“My best friend has a special birthday coming up. He has invited friends to a special dinner. This invitation includes myself, other individuals and some couples. Some are people I know, and some are not.
My dilemma is that he did not invite my partner. My partner has known him and his wife as long as I have. Other couples on the guest list include people with whom we have all socialized many times.
Initially I thought her name was left off by mistake, so I called him. He explained that there was no mistake; he was inviting only people with whom he felt especially close. He said he did not include her in that category. He said there were also some other couples where he had only invited one of the partners.
My partner was devastated by being left out and I feel in a terrible quandary about whether to attend. On one hand I respect and like him so much I feel honored to be invited at all, but on the other I feel my partner’s pain and I am also hurt that she was left out.
I feel torn two ways — but I am leaning toward not attending.
Can you offer any advice to me and comment on the propriety, or lack of it, in this situation? — Torn”

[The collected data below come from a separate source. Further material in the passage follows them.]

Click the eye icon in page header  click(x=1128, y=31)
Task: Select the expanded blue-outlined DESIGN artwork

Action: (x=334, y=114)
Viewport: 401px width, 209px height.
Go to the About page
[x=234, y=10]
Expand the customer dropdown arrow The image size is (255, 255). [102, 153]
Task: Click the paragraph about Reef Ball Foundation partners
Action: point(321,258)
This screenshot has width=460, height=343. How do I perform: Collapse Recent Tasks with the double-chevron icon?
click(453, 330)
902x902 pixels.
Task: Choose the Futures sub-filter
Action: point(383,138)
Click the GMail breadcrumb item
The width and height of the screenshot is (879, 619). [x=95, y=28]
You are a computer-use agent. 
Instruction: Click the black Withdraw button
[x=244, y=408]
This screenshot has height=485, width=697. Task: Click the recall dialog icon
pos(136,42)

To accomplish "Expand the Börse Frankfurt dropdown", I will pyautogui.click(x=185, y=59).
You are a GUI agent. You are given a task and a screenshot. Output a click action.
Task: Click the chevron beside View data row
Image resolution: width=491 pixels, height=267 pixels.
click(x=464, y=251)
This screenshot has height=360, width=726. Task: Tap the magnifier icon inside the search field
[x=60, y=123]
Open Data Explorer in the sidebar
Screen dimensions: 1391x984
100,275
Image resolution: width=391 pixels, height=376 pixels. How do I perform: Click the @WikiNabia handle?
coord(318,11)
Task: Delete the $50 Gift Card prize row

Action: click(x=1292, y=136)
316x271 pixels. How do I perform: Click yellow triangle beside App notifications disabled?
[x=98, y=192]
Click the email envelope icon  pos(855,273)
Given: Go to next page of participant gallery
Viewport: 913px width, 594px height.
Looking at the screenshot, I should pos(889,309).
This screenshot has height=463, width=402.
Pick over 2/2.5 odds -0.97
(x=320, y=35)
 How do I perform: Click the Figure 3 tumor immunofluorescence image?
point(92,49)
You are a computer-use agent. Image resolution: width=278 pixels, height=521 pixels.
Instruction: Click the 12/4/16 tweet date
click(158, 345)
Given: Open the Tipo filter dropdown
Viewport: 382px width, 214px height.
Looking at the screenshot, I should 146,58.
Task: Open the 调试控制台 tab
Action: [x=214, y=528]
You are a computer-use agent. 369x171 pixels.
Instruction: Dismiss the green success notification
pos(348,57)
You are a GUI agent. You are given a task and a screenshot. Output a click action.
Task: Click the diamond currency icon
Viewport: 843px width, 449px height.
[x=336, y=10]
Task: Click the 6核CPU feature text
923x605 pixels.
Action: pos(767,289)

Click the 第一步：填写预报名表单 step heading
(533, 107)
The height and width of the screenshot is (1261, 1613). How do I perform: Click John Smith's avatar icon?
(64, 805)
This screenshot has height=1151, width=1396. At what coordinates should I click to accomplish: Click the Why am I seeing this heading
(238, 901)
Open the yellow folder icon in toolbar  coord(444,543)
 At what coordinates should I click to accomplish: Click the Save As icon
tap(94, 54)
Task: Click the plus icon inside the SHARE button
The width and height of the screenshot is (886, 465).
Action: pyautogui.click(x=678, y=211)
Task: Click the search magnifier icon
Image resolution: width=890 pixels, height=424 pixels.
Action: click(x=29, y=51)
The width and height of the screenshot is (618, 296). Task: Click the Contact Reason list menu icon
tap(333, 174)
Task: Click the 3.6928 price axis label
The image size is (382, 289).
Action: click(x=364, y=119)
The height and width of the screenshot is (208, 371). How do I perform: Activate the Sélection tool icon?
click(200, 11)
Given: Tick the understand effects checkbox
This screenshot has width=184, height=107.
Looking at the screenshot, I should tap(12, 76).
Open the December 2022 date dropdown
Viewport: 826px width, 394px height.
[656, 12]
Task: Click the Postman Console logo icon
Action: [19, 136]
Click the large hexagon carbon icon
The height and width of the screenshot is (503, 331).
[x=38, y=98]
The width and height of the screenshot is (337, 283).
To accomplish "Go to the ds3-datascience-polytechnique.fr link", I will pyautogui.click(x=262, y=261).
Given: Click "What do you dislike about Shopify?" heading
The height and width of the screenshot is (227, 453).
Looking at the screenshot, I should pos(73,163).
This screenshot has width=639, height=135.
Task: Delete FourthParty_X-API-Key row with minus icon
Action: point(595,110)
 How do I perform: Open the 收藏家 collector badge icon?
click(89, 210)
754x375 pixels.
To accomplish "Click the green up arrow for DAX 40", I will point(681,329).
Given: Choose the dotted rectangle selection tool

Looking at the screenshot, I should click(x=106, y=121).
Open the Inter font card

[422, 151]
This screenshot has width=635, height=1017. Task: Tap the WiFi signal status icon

Your friend is kind of an asshole.
He’s picking and choosing members of couples who he wants at his party. You said he’s known the both of you for a long time and yet he wants to include only you in the celebration? That doesn’t sound like much of a friendship. It sounds like he only truly values one of you and that’s not cool.
I think you need to decline the invitation and do something with your partner on that day instead. If, when you tell him, he changes his tune and decides that you can bring your partner along, still decline. Let him know that his selfish ways aren’t tolerated.